Your treatment options are based on the grade and stage of the cancer, as well as your health and personal preferences. Your healthcare team will talk with you about your choices and find what is best for you. Your choices may include:

  • Active surveillance. You may not need treatment at this time. This depends on the grade and stage of the cancer. It also depends on your age and general health, as well as your personal preferences. Your health care team will watch your health. They will decide when you will need follow-up exams or biopsies. They will then schedule treatment at a later date if needed.

  • Treating to cure. If the cancer is detected at an early stage, the chance of full recovery is good. Early-stage cancer can often be cured by removing it with surgery. Or it can be destroyed with radiation.
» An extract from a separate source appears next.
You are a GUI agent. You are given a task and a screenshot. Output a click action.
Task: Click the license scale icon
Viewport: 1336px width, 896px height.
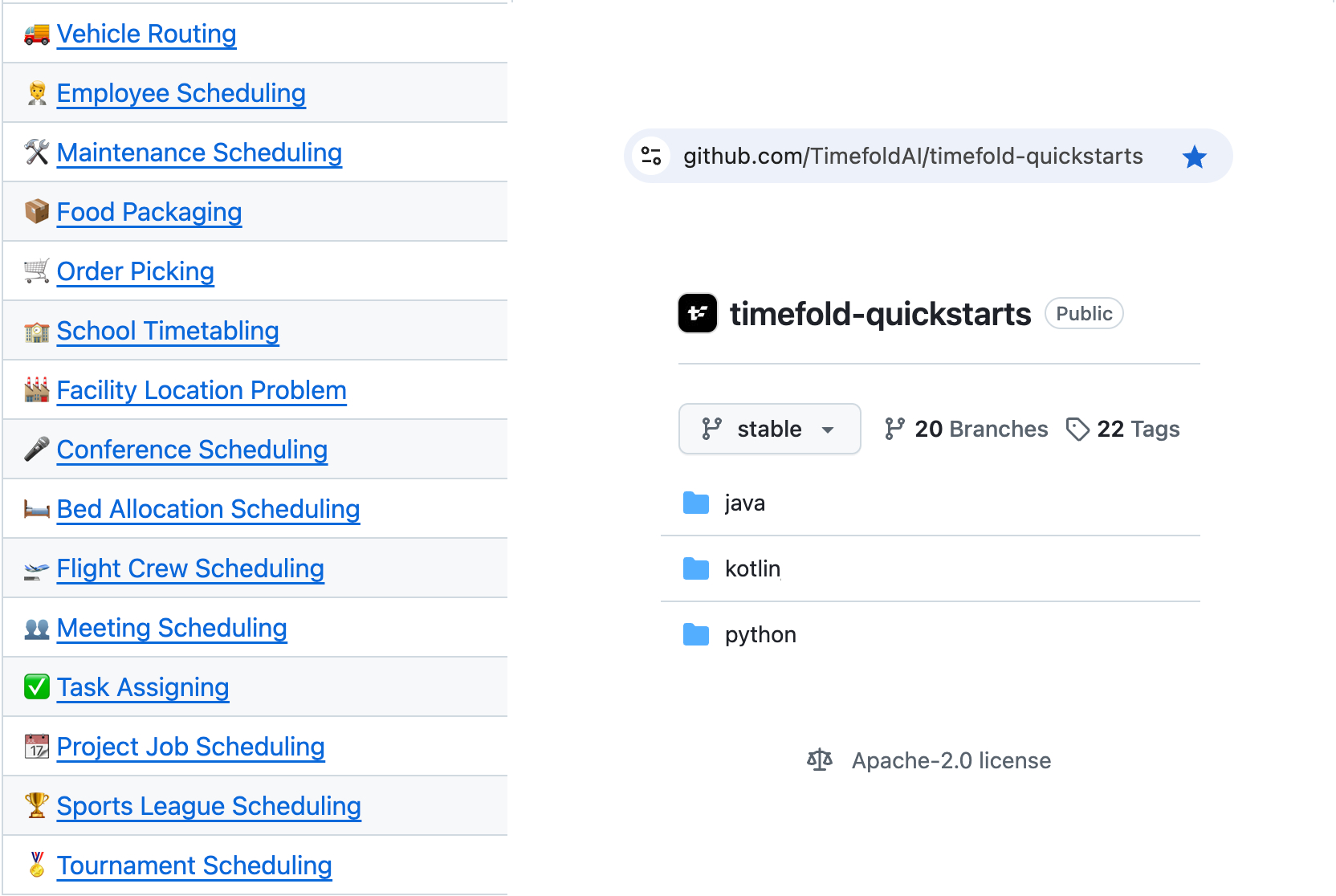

  • Treating to control. Late-stage cancer often can’t be cured. But it may be controlled to slow down the growth and provide a reasonable quality of life (palliative care). Methods for control might include surgery, radiation, hormone therapy, vaccine therapy, and chemotherapy.

New treatment options

New treatments for prostate cancer may be available in the future. These may include new types of surgery. They may include radiation techniques, focal therapies, or new medicines. Your healthcare team can tell you if any of these might be right for you. Ask the members of your team if you qualify to be treated as part of a clinical trial. A clinical trial uses research to study new treatments or therapies.